A lot of East coasters (and others around the world) are really F'in jealous of Californians in one major way; they have Amoeba records and we don't. The LA Times' Michael Hiltzik reports here:
...Through all this upheaval, Amoeba Music survives. The independent
record chain was founded in 1990 in a Berkeley storefront and
subsequently expanded to three stores — one on San Francisco's Haight
Street and another, launched in November 2001 near Sunset and Vine,
that instantly became a Hollywood landmark.
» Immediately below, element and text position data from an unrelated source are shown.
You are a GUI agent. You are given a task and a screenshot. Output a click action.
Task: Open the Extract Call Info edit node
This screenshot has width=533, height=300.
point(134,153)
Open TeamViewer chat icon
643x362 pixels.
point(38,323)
Up to now Amoeba's success has been based on looking backward. It
relies for as much as half its unit volume on used, vintage, and
collectible LPs ("vinyl" in used-record parlance), CDs, and DVDs on
which high profit margins make up for the razor-thin margins on new
CDs. Amoeba's used-record buyers are masters at assessing with a glance
material that comes across its trade-in counters by the thousands per
day — more than 200,000 items a month at the Hollywood location alone,
not including items acquired from established collections or at estate
sales.
But Amoeba is about to take a couple of big leaps into the future,
with plans to start its own record label and to create an online site
for downloadable music.
"We're starting the 21st century now," Dave Prinz, 52, one of the
company's co-founders, told me last week in Berkeley. "The Internet is
changing everything. We were ignoring it."